Et puis No such place arrive et désarçonne. Parce que l’homme au Stetson a réuni rien moins que cinq producteurs (lui compris). Silence gêné : non pas qu’une telle idée soit systématiquement foireuse, mais c’est souvent le cas. Et puis voilà que figurent sur la liste des élus producteurs quelques noms de la scène trip-hop, comme Paul et Ross Godfrey, Pete Norris de Morcheeba. Le résultat de ces collaborations n’est, sans grande surprise, pas plus convaincant que leur perspective : bien des titres produits par les gens susnommés sonnent comme des objets incongrus de « trip-folk », léchés, arrondis, tout en basses, édulcorant au passage l’âpreté des textes (seul Handcuffed to a fence in Mississippi parvient à nous faire bouger le pied). Corvair figure deux fois sur l’album. Dans les mains de Sohichiro Suzuki, c’est une comptine bancale avec guitare et mélodium, simple et entêtante, une ode au tas de ferraille qui rouille dans la cour de Jim White. Dans les mains d’Andrew Hale, le morceau devient une ballade gnangnan, avec nappes de synthés à la Craig Armstrong. On retrouve ce même côté irritant chez Andrew Hale sur The love that never fails : le morceau se distingue pourtant directement avec son accroche de blues, sa guitare slide, la voix réverbérée de Jim White.

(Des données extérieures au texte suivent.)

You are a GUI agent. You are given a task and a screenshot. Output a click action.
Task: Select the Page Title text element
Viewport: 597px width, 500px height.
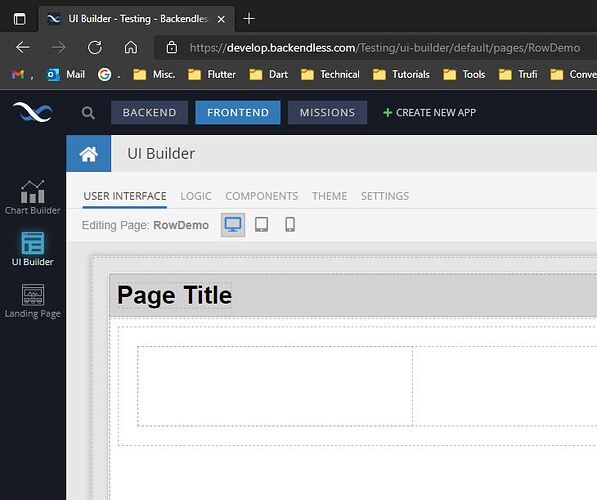coord(174,295)
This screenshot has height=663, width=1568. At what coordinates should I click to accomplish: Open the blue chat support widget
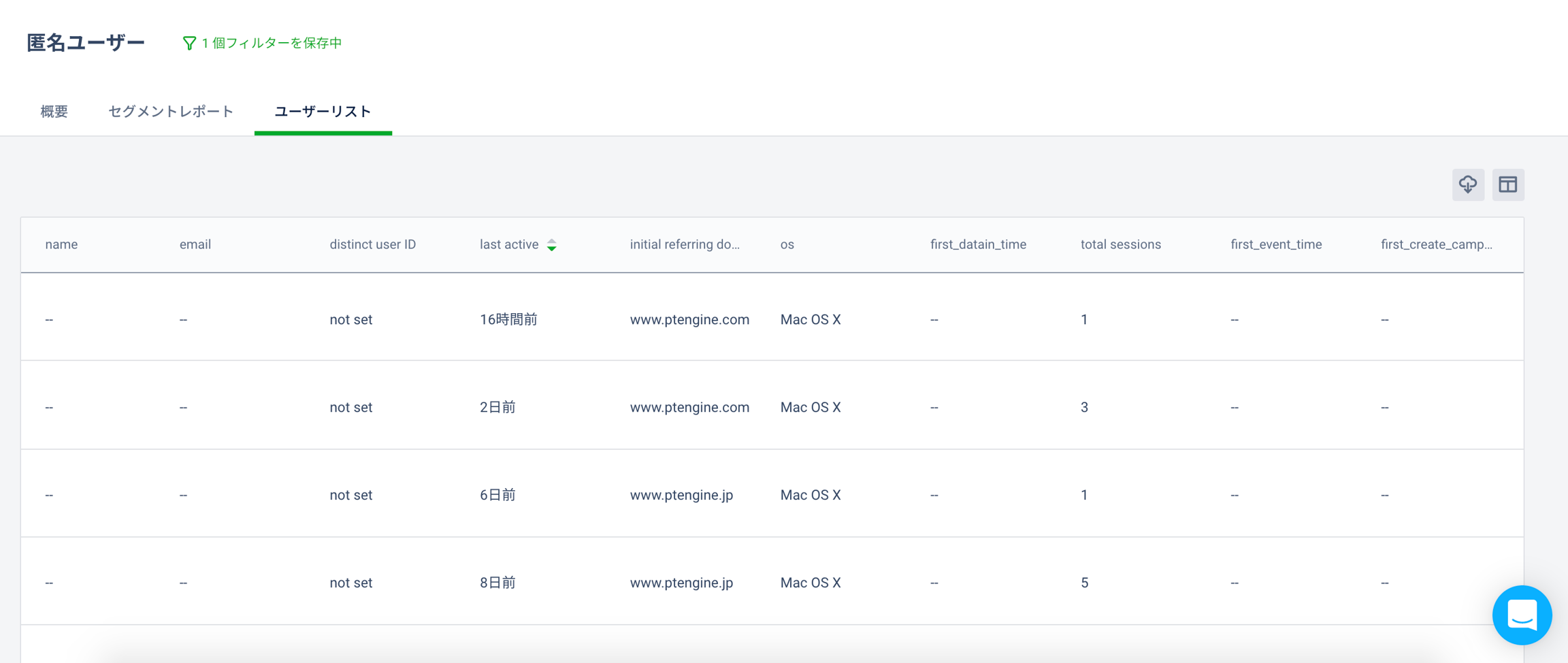(x=1522, y=615)
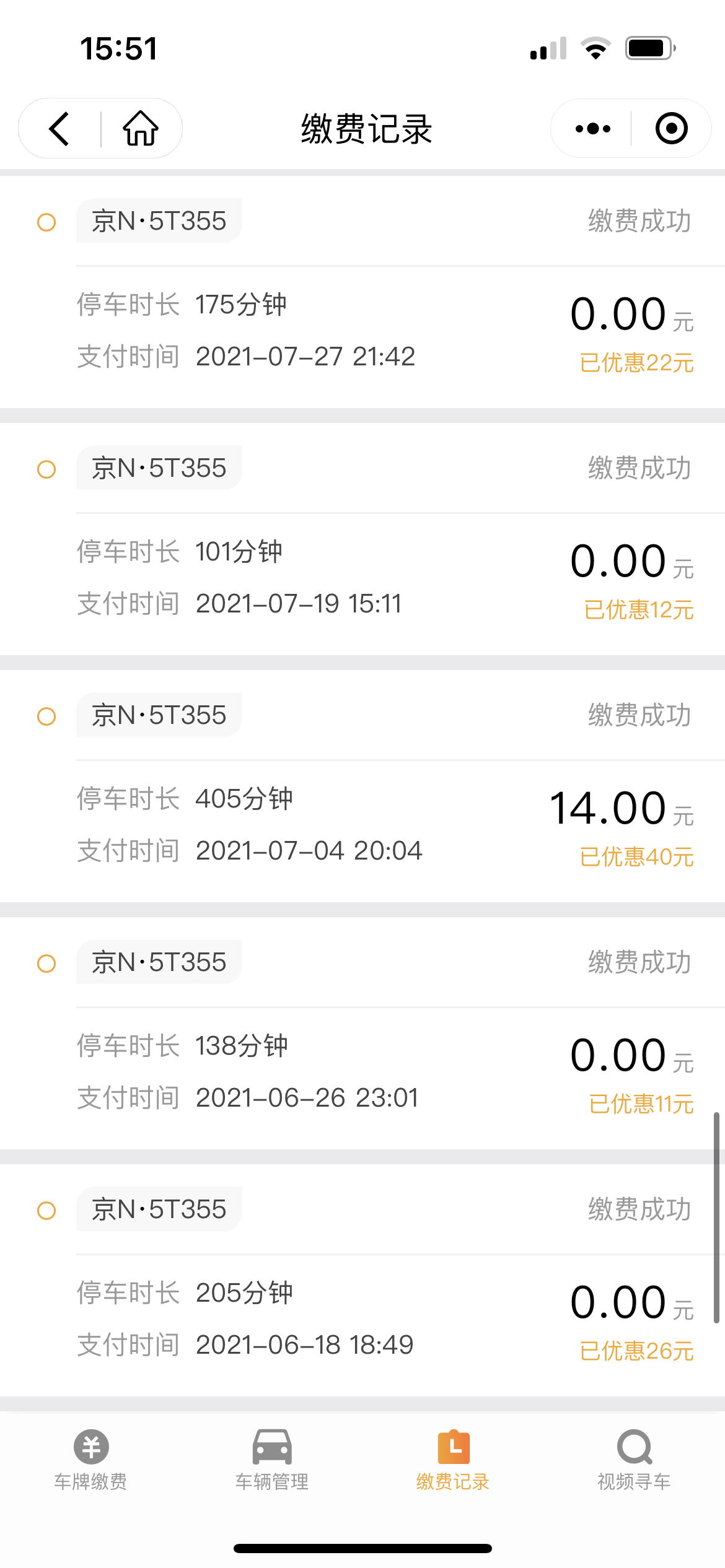Tap the circle marker for the 2021-06-18 record
This screenshot has width=725, height=1568.
[46, 1211]
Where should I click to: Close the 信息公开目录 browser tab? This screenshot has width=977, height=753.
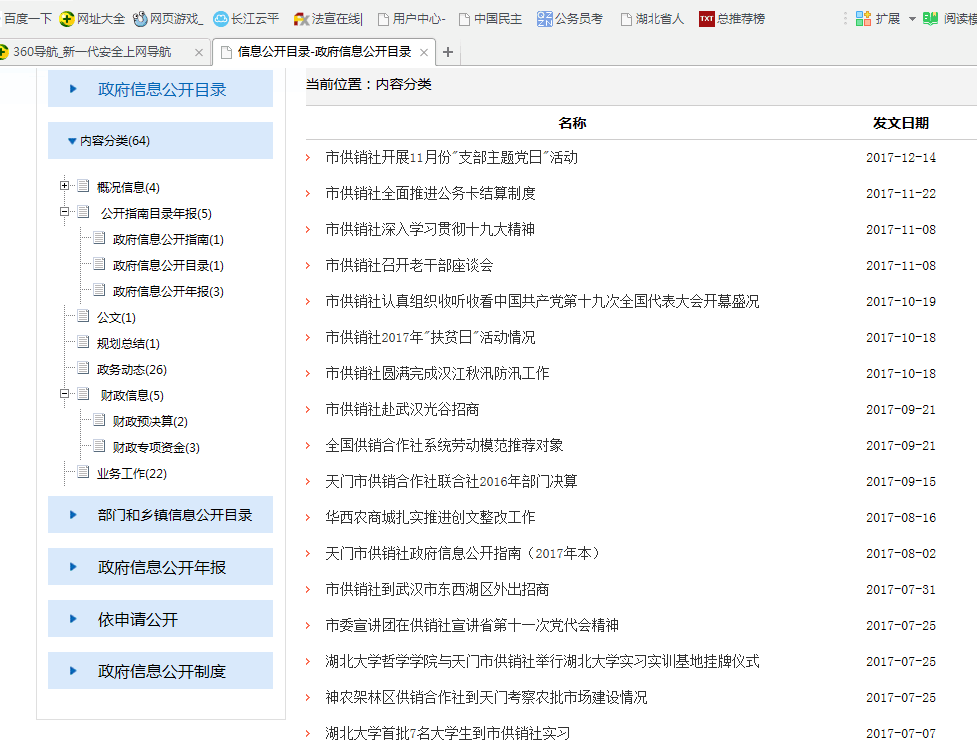(424, 52)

Malheureusement, il finit par s’enliser dans des relents de postmodernisme à deux sous (on entend un sitar, et même un chant vaguement inspiré, façon « Musique de relaxation à l’usage des cadres stressés, vol. 12 »).
Seuls quelques morceaux produits par Sohichiro Suzuki et Jim White conservent la tête haute et parviennent à restituer la beauté organique de la folk/country perturbée de son auteur. C’est d’abord le cas du morceau le plus attachant de l’album : Christmas day. Au milieu d’entrelacs de mandoline et de guitare, tandis qu’un vibraphone place en suspension le morceau, Jim White y murmure de sa voix d’ange déchu au pays des barges le bonheur rare d’avoir croisé du regard le sourire d’une fille dans une gare. Lorsque le chanteur s’attelle lui-même à la production de God was drunk when he made me (exemple de la truculence des textes), on obtient un échantillon non galvaudé de country, tandis que Hey! You going my way??? n’aurait pas juré sur Wrong-Eyed Jesus: des paroles à profusion, des samples de voix, une averse en arrière-fond, des échos, une lap steel et surtout la guitare folk en arpège qui conserve toujours le dernier mot, sans qu’une production ébouriffante et lourdingue vienne étouffer le bois des instruments.
Jim White n’est pas à plaindre, il savait à quoi s’attendre en faisant appel à ces gens. Le « trip-folk » est un flirt sans lendemain, une union contre nature, qui, espère-t-on, ne produira pas de rejetons.